陶板は最大1m×3mのフリーサイズ。大きな絵は何枚かで構成し、繋ぎ目が見えますが、絵の感動が先に有り、そんなもの気になりません。2000年色褪せることなく保存できるとも書いてあります。
一度は見たかった絵が、実物大で、目の前に有ります、触れます、撮影自由です。
美術館に入ったら直ぐに、「システィーナ礼拝堂」(実物大ですよ)が有って圧巻です。「真珠の耳飾りの少女」「モナリザ」「夜警」ダビンチの「最後の晩餐」の修復前と修復後「ヴィーナスの誕生」「ゲルニカ」・・・。
開館時間の朝9時半に入って、とうとう閉館時間の17時まで、丸一日鑑賞しておりました。
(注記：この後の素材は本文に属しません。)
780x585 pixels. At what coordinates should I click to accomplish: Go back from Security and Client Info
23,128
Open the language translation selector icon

もうちょっと時間が欲しかった。
【夢二郷土美術館】 岡山後楽園の隣
岡山市在住夢二研究家・荒木瑞子さんに昨年お目にかかるチャンスが有ったものですから、今度岡山へ伺いますとご連絡しました。・・・ではご一緒しますとありがたいお言葉に甘えて、郷土美術館に伺いました。
そして、荒木さんにご紹介いただいて、学芸員の小嶋ひろみさんにもお目にかかる事ができて、いろんなお話を聞かせていただき、大変貴重な体験となりました。
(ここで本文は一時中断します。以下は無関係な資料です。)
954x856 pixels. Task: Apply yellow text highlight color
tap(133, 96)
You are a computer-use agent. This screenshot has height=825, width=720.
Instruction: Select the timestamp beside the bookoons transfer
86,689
また、私が昨年の夏と年末に、長野県内に有る2枚の、夢二が描いた大きな屏風絵を見て来たお話なども申し上げ、大変興味を引いていただき、嬉しく思った次第です。
このすてきな2枚は、あまり世の中に知られていません。
1枚は戸倉上山田温泉の酒造コレクションに有る『青山河』と記した6曲6尺2間の山の絵です。もう1枚は松本市の老舗割烹に残る金屏風に描いた『山河相聞』と記した、戸倉と同サイズのものです。《山河》とは《山》=彦乃、《河》=夢二のことで、亡くなった彦乃に会えない寂しさを表わすと私は理解しています。《青》は限りない寂しさ、《相聞》(そうもん)は男女が恋の詩を交わすと言う意味でしょう。描かれた当時は彦乃が亡くなって10年経っています。
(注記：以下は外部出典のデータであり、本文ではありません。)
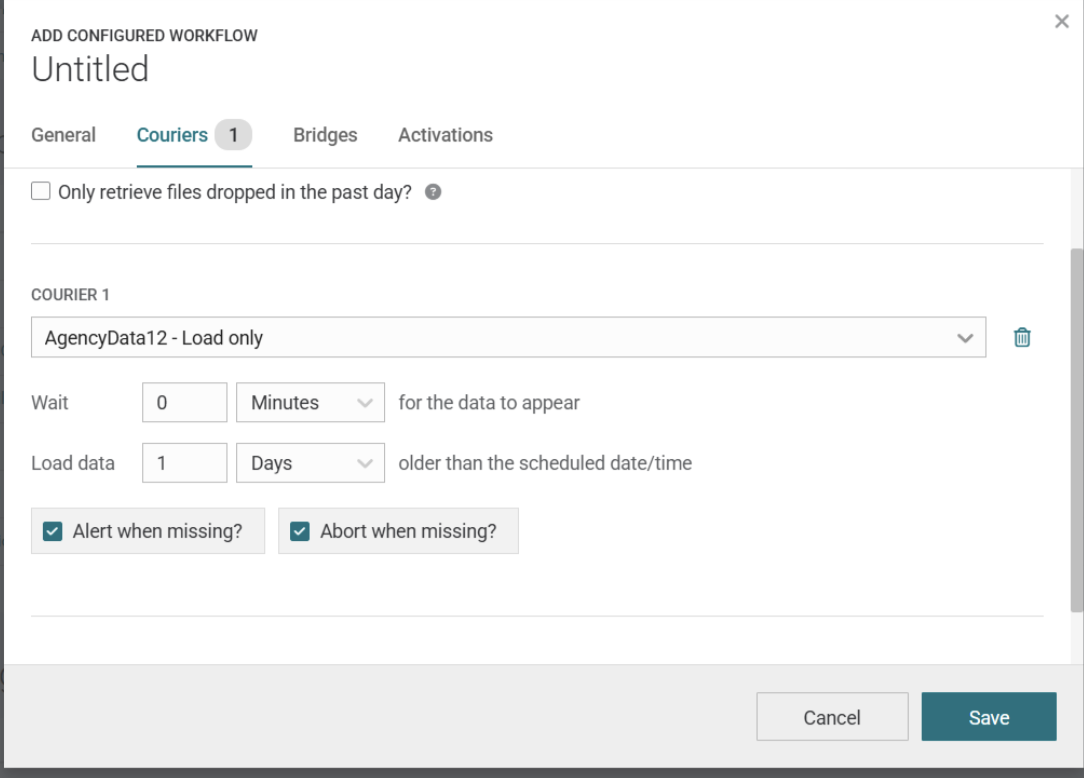The height and width of the screenshot is (778, 1084).
Task: Click the dialog's vertical scrollbar
Action: click(x=1076, y=430)
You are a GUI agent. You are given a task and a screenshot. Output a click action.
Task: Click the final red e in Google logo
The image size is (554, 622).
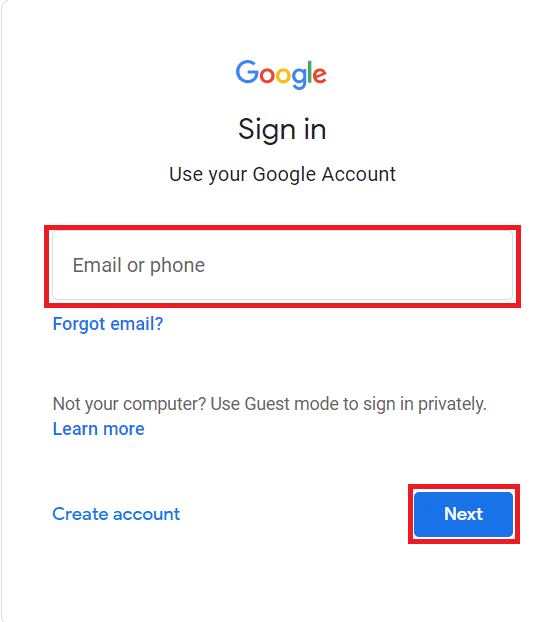coord(320,75)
また、夢二のモデルを経験された方で唯一ご存命の「笠島しず」さんの事も話題にのぼりました。しずさんは、東京の方ですが、お子様ご家族と同居され、岡山在住でした。数年前、お子様は定年退職で信州暮らしをなさるとのことで、ご一緒に引っ越されました。何とそこは、夢二が亡くなった高原療養所のあった富士見町でした。過日富士見町の方に私が確認した所、お元気でお過ごしと伺いました。100歳前後になって居られるはずです。・・・荒木さんも、小嶋さんも、しずさんを良くご存知で、この話題でも話に花が咲いた次第です。
【姫路・好古園】姫路城の隣
江戸時代風の、さまざまな趣のある9種類の日本庭園を姫路市が20年ほど前に作りました。姫路城の隣です。
元々そこに有った、武家屋敷等の地割を活かして作られており、木々の向こうには姫路城が借景されます。築山、竹林、滝、池、太鼓橋の様な渡り廊下、邸宅、茶室、季節折々の草木や花も素敵な様ですが、一月なので枯れ木の造形だけ楽しみました。
【兵庫・城崎温泉】
夢二は、96年前の1917(T6)年2月に、不二彦を伴って日本海側の城崎温泉へ行きます。旅館から手紙を出しており「はし本屋」旅館とあります。
どんなところに泊まったのだろうと興味が有って、事前に調べて見ましたが、「はし本」「橋本」と言う旅館は有りません。
そこへ、ある方から指令が来て、「城崎へ行くのなら《はし本屋》を調査せよ」との事で、ヒントになる、その前後の夢二の動静を記した資料もいただきました。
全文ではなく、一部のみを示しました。